Roads and Maritime Services (formerly the RTA) had advised council it wanted to erect a fence along the Summer Street median strip all the way from Peisley Street to Sale Street.

The fence would stop pedestrians crossing the busy street anywhere except pedestrian crossings and specified points midway along each block.

The RMS predicted that no-one would have to walk more than 100 metres to a crossing point and the fence would make pedestrians safer.

The government department might have expected more support for the measure, designed to save lives, but every councillor voted against it and the majority of businesses and residents who contacted the Central Western Daily also opposed the idea.

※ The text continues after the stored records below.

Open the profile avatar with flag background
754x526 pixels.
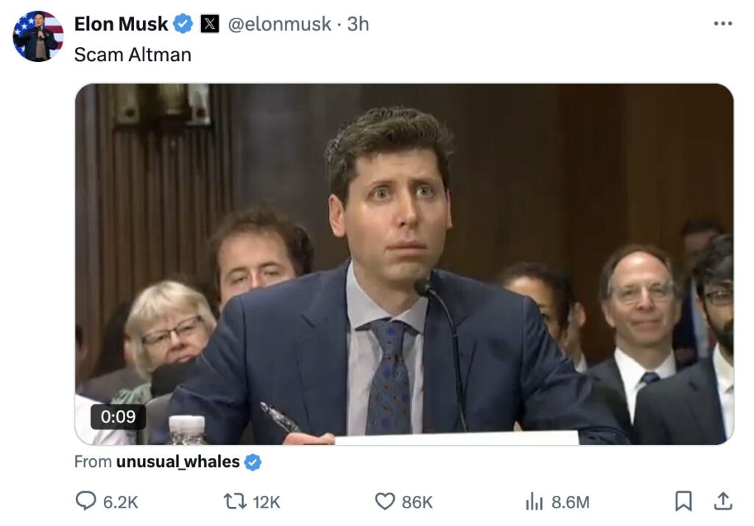[38, 36]
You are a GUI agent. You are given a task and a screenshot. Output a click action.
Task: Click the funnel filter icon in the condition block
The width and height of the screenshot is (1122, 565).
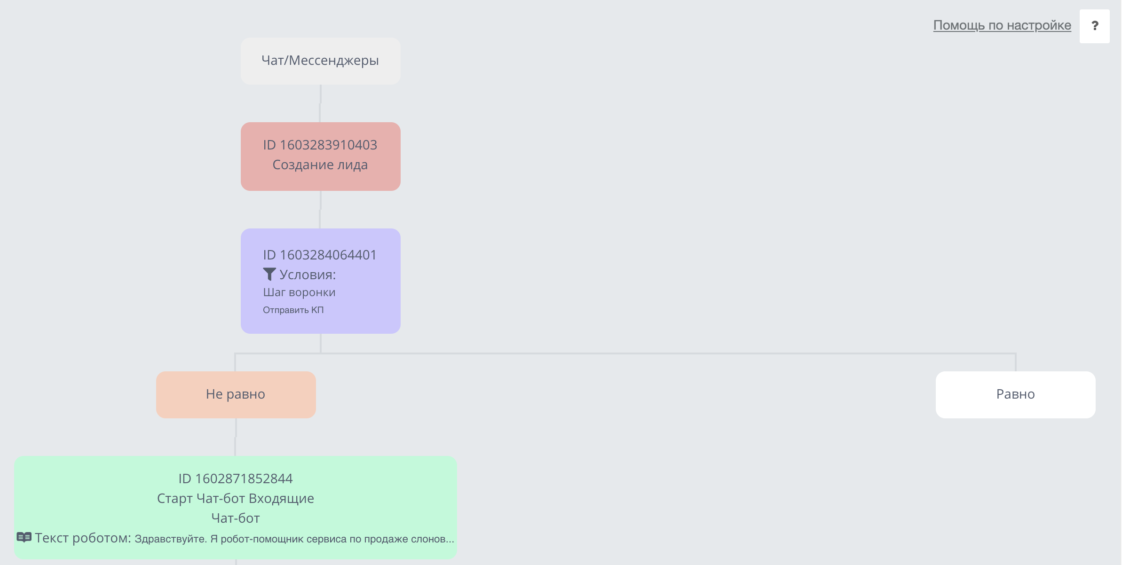point(269,274)
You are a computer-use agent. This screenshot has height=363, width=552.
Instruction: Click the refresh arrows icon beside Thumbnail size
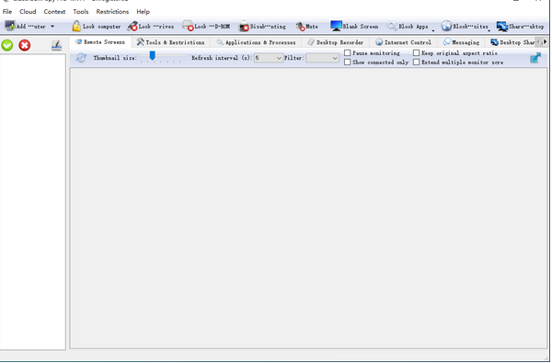tap(81, 58)
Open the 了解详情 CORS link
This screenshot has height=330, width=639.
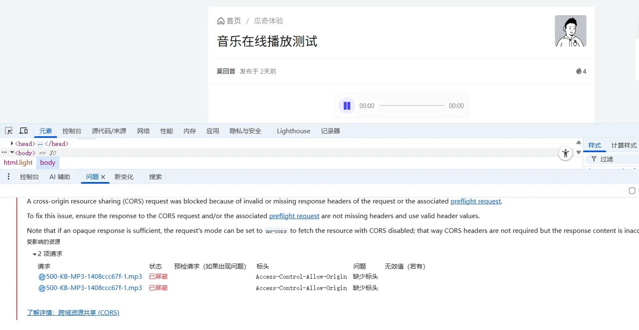click(x=73, y=313)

The sticking point for residents and businesses was just what lengths authorities were prepared to go to make crossing the road safer, and at what cost?

STORY: COUNCILLORS OPPOSE SUMMER STREET FENCE

It is hard to argue that mustering pedestrians to a limited number of places to cross the road, particularly those places with lights, is going to be safer than letting them cross the road as they please.

But restricting pedestrian movements across Orange’s busiest shopping street will undoubtedly have an impact on retail trade and the improvement in pedestrian safety might be insignificant.

As councillors were quick to point out, the number of pedestrian accidents has been declining, as has the number of heavy trucks in Summer Street after the completion of the Northern Distributor.

Then there is the problem that a pedestrian fence won’t solve, the number of people who dash across Summer Street at crossings, against the lights.

Five minutes spent at the pedestrian lights near the post office on a busy Saturday morning would highlight a far more dangerous habit than pedestrians crossing Summer Street at other places.

Yes, the RMS means well but getting pedestrians to obey the road rules we already have would be a better place to start.